● Text extract:
* Begin *

By looking at known attacks, it can be observed that although topology information might improve the heuristics used to link transactions to their source node, it is hardly a requirement to deanonymize transactions. The only exception to this is [8], where unreachable nodes are deanonymized by identifying the set of their peers. However, knowing the topology of reachable nodes is irrelevant in this case. Additionally, this technique has been made ineffective in the current protocol. Apart from [8], none of the state-of-the-art techniques use topology information, proving how these attacks do not depend on it.
In fact, as pointed out by Fanti et al. [38], the problem with anonymity lies in the transaction propagation algorithm, and should be addressed by adopting alternative relay protocols, such as Dandelion [40, 41] or [42].
To the best of our knowledge, there are no known algorithms to reliably compute the topology of a P2P network. In fact, this information seems not to be as relevant to most such networks as it is for cryptocurrencies. The closest-related works are on routing protocols [43, 44] and location-aware topology studies [45, 46]. However, none of these works explicitly address topology discovery. Most notably, the only known topology-inferring techniques are those aimed at the Bitcoin network. In this section, we briefly review all such techniques.

* End *

● Data records:
* Begin *

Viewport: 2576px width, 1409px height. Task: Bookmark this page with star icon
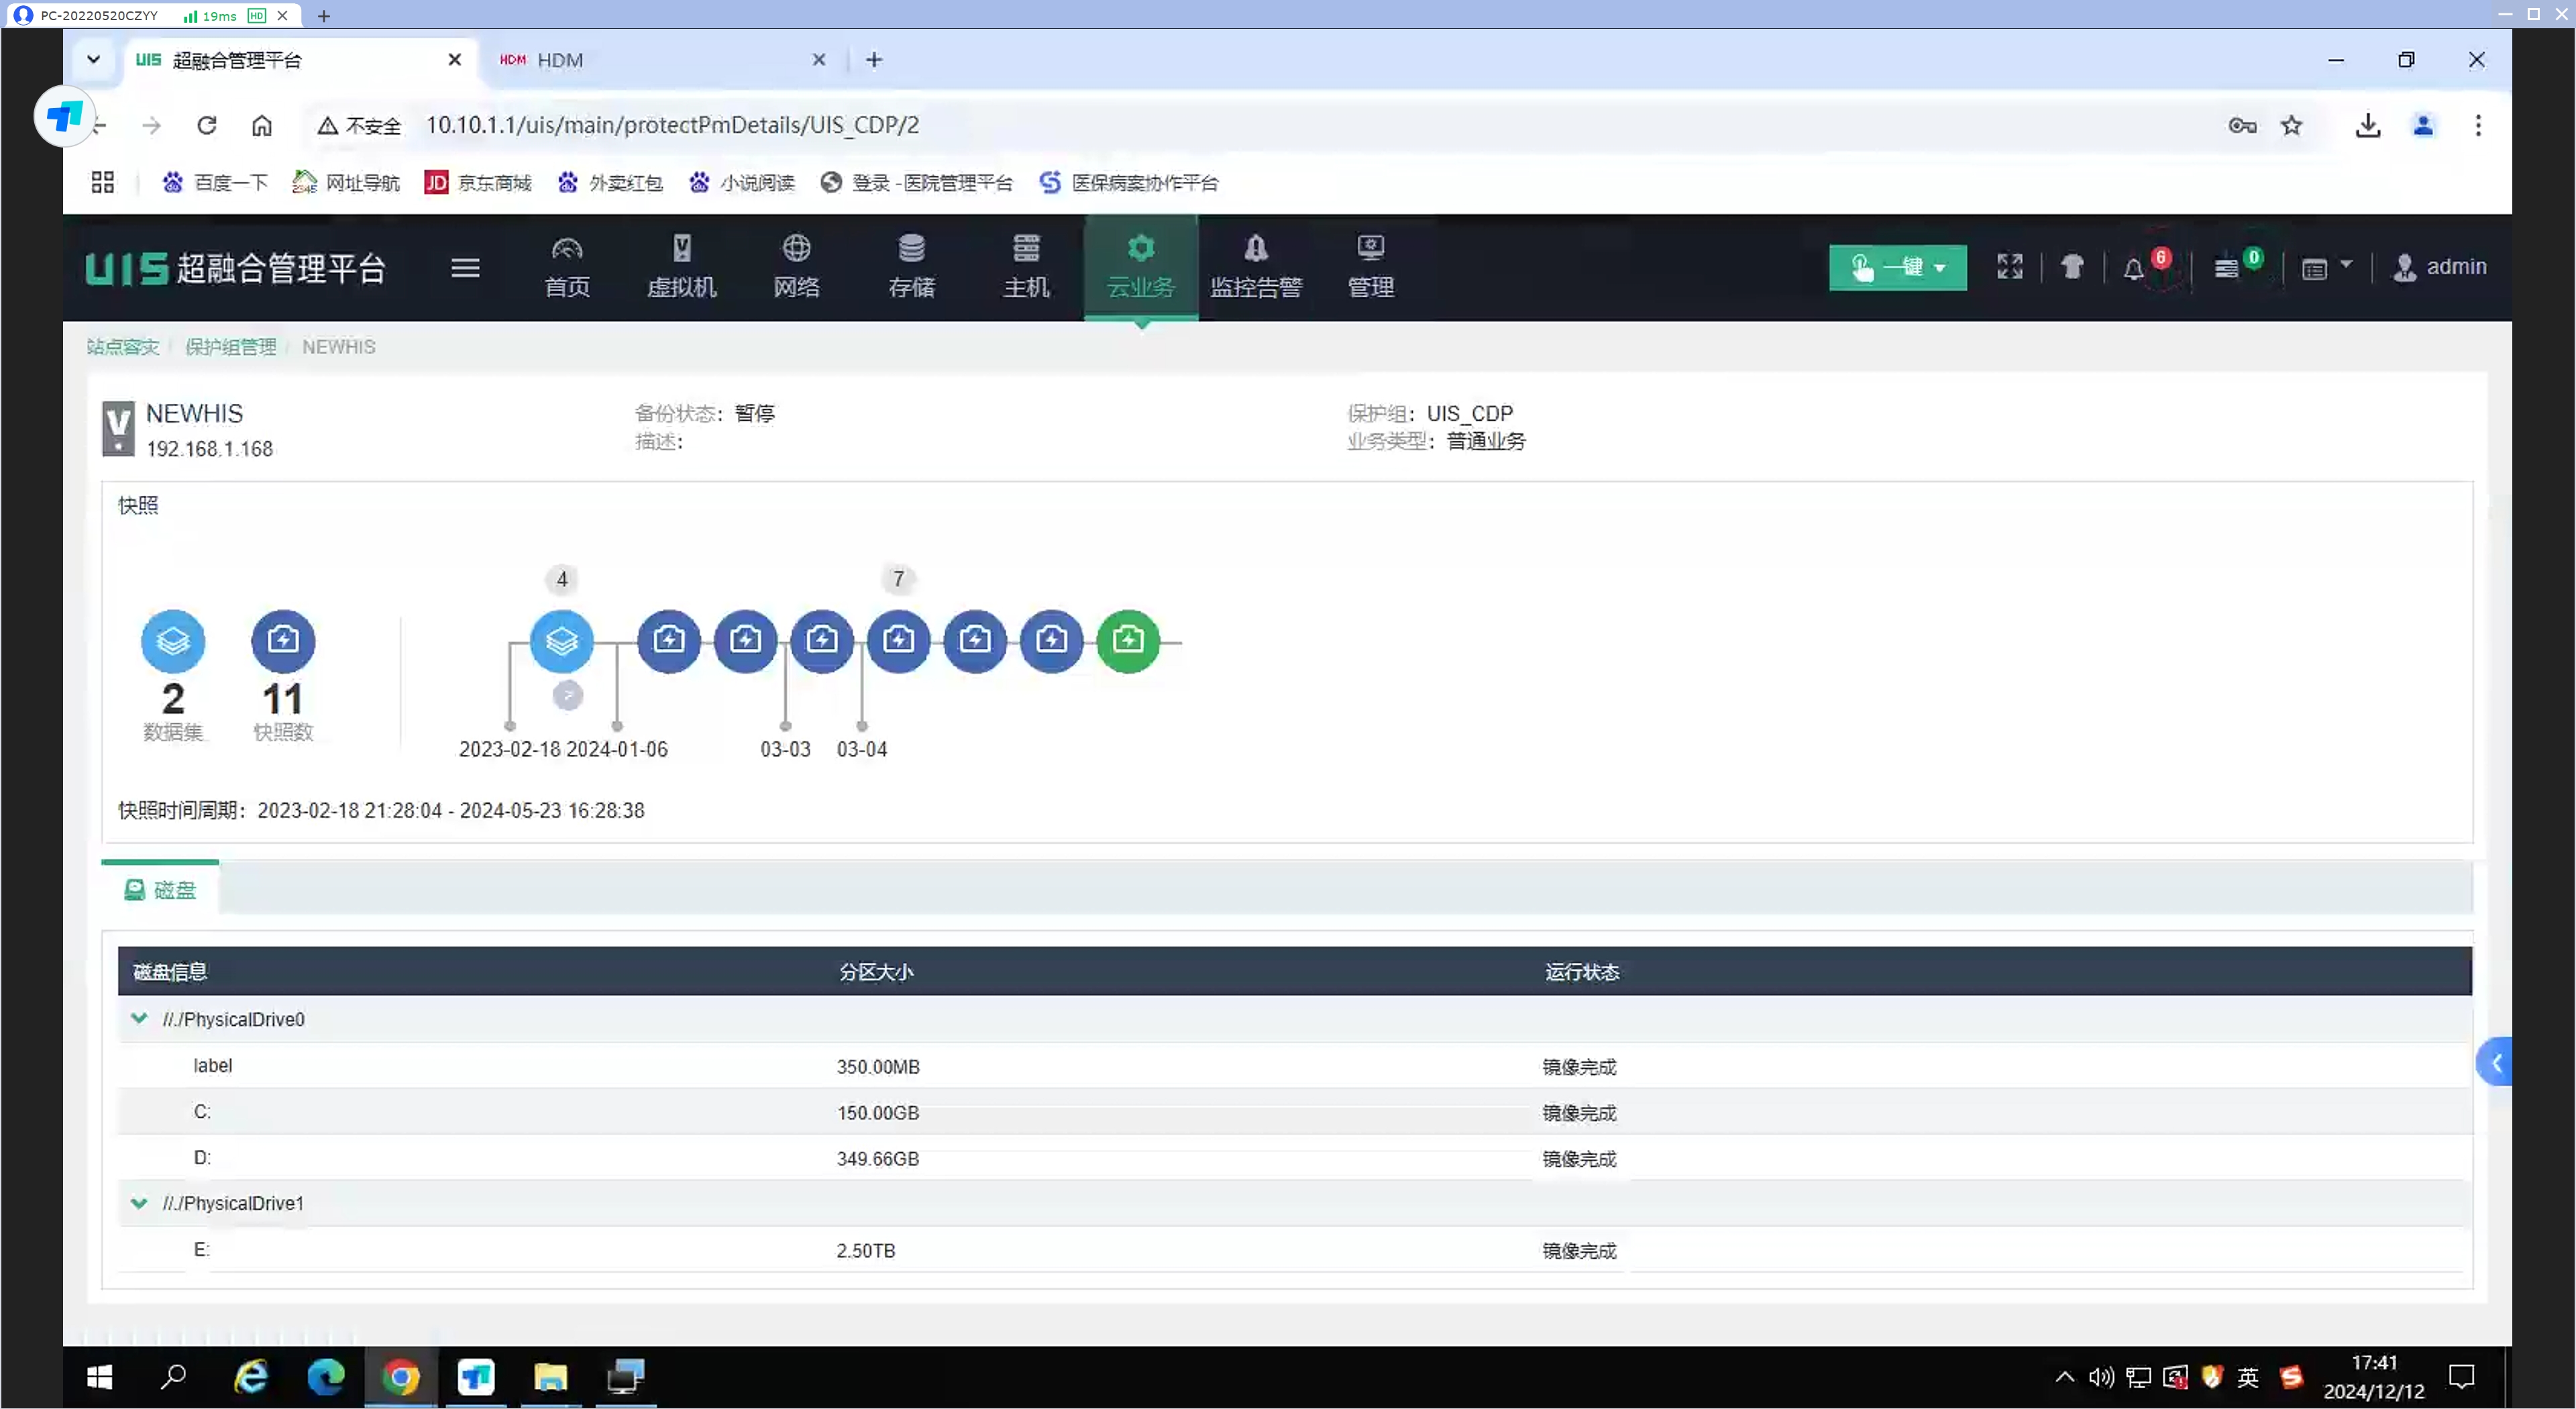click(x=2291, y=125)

* End *
* Begin *

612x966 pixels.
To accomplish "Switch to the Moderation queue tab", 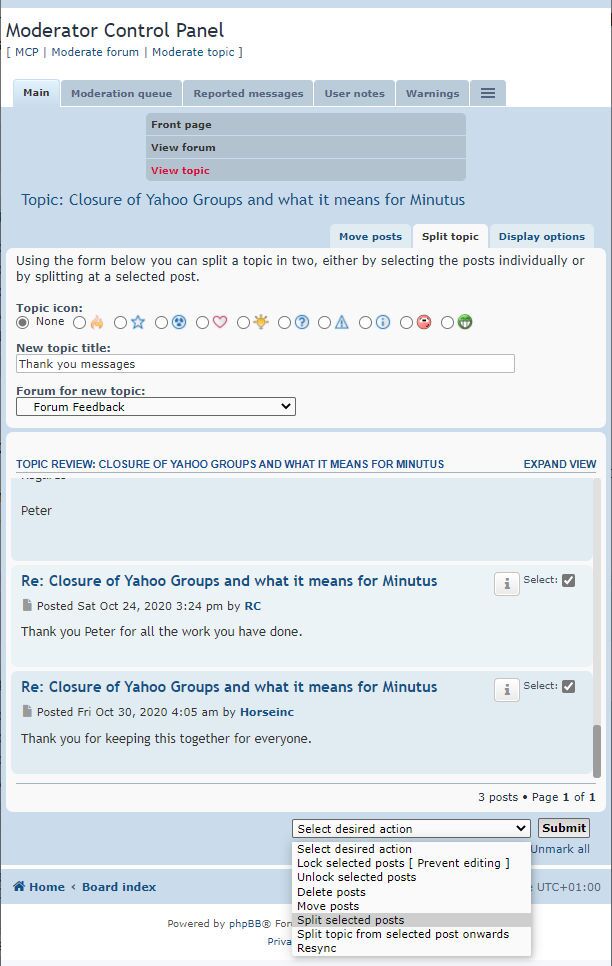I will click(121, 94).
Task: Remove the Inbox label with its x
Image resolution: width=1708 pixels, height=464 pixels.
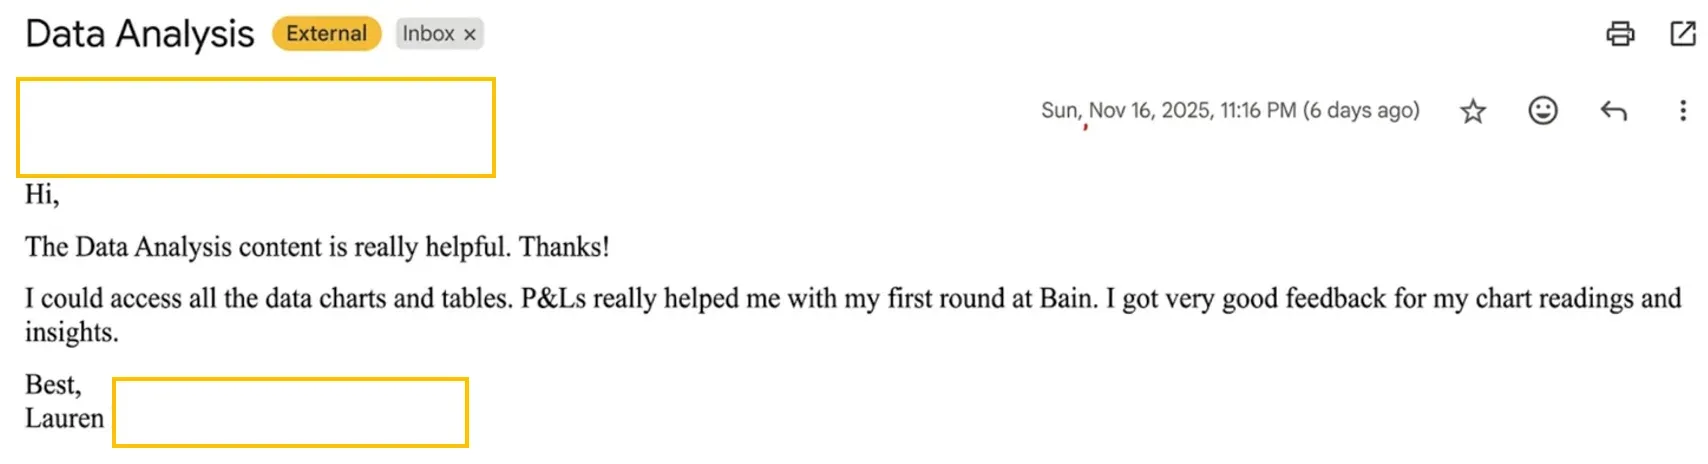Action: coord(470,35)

* End *
* Begin *

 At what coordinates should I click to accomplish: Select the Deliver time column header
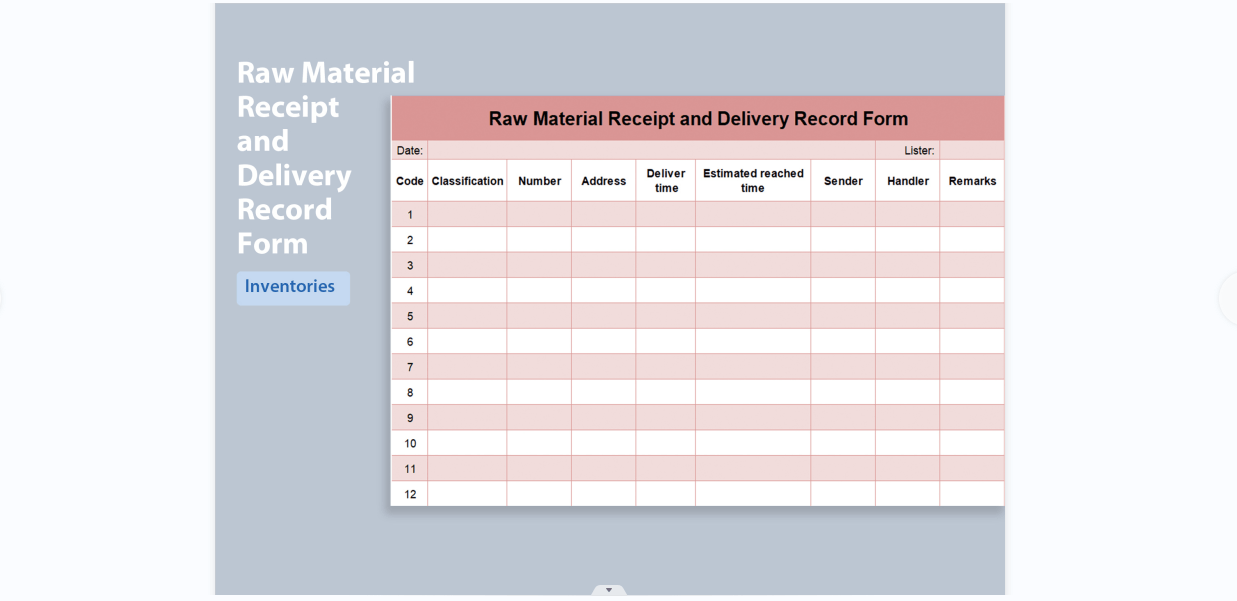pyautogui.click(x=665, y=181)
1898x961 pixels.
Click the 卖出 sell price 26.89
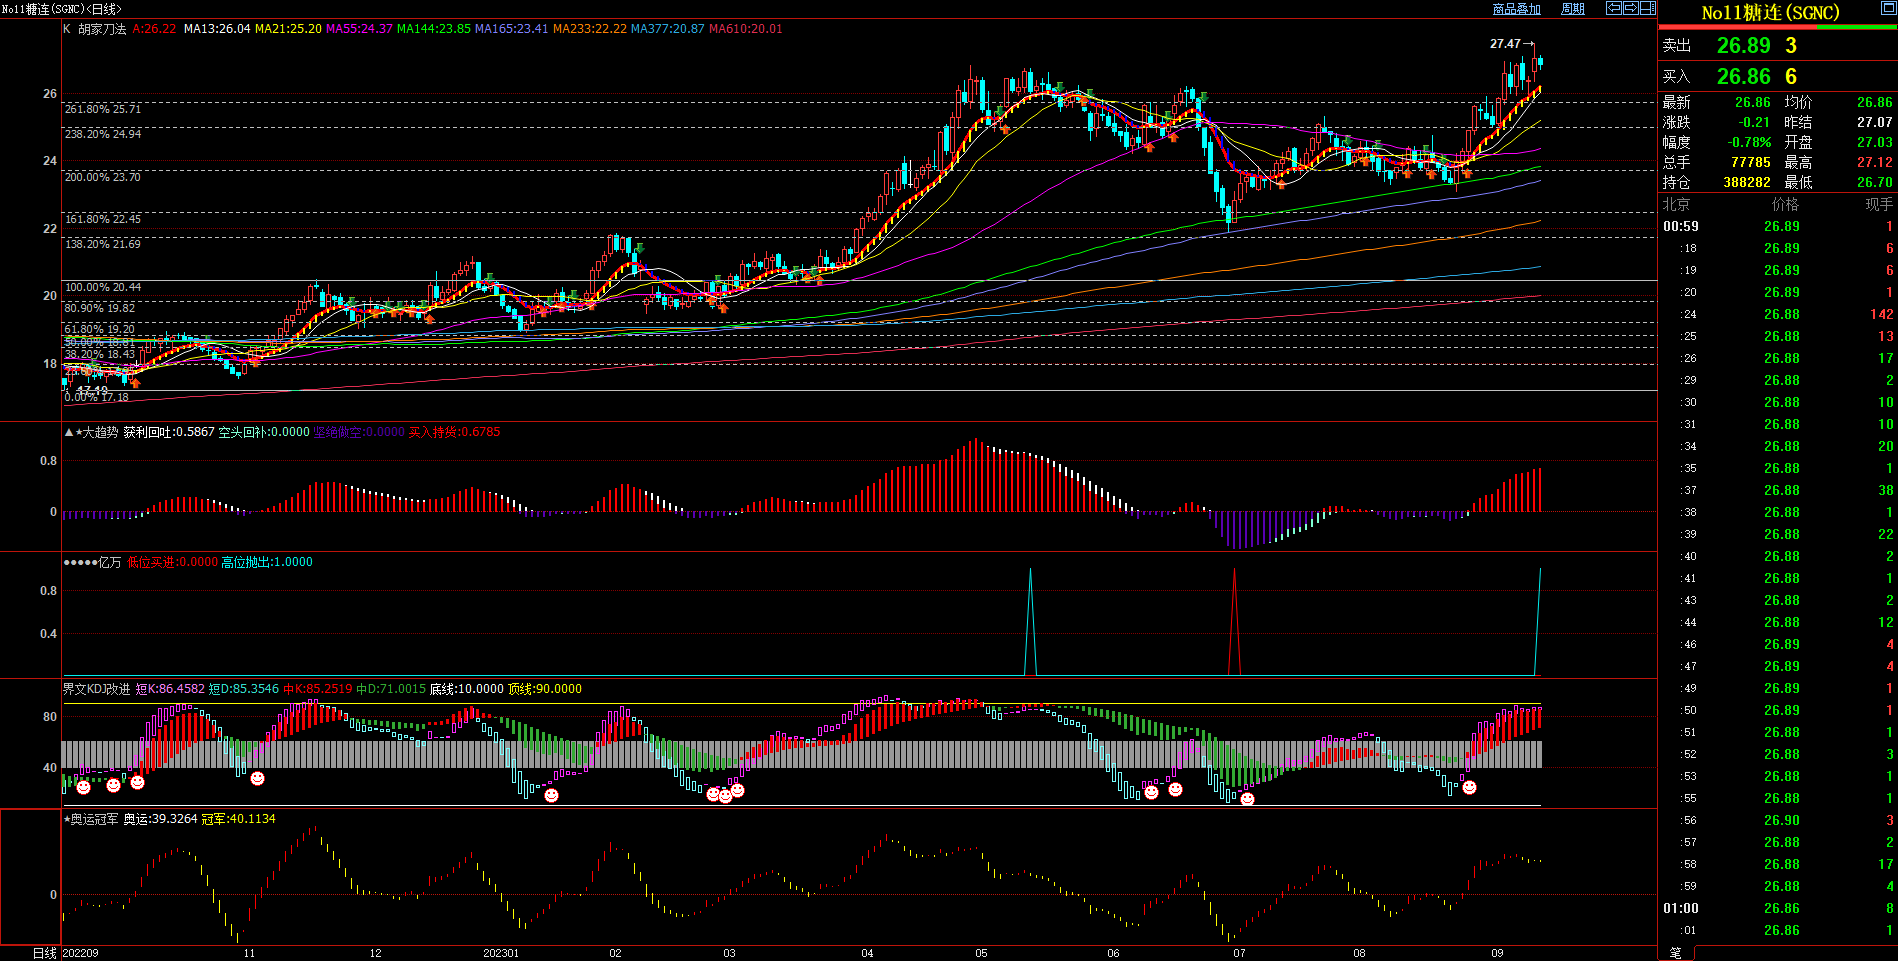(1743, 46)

* End *

● Work instructions:
(a) Retype the part of the passage on network topology and transaction anonymity that lies between "In fact, as" and "41] or [42].", inclusive.
(b) Decide whether each statement below agrees with the passage on network topology and transaction anonymity, answering yes or no and quoting the words that settle it.
(i) Topology information is a strict requirement for deanonymizing transactions.
(ii) In [8], unreachable nodes are deanonymized by identifying the set of their peers.
(iii) Known algorithms can reliably compute the topology of a P2P network.
(c) Answer these questions using the passage on network topology and transaction anonymity.
(i) According to Fanti et al., where does the problem with anonymity lie?
(ii) What two kinds of works are named as the closest-related?
(iii) At which network are the only known topology-inferring techniques aimed?

● Task-by-task solutions:
(a)
In fact, as pointed out by Fanti et al. [38], the problem with anonymity lies in the transaction propagation algorithm, and should be addressed by adopting alternative relay protocols, such as Dandelion [40, 41] or [42].

(b)
(i) No: "it is hardly a requirement to deanonymize transactions"
(ii) Yes: "unreachable nodes are deanonymized by identifying the set of their peers"
(iii) No: "there are no known algorithms to reliably compute the topology of a P2P network"

(c)
(i) In the transaction propagation algorithm.
(ii) Works on routing protocols and location-aware topology studies.
(iii) The Bitcoin network.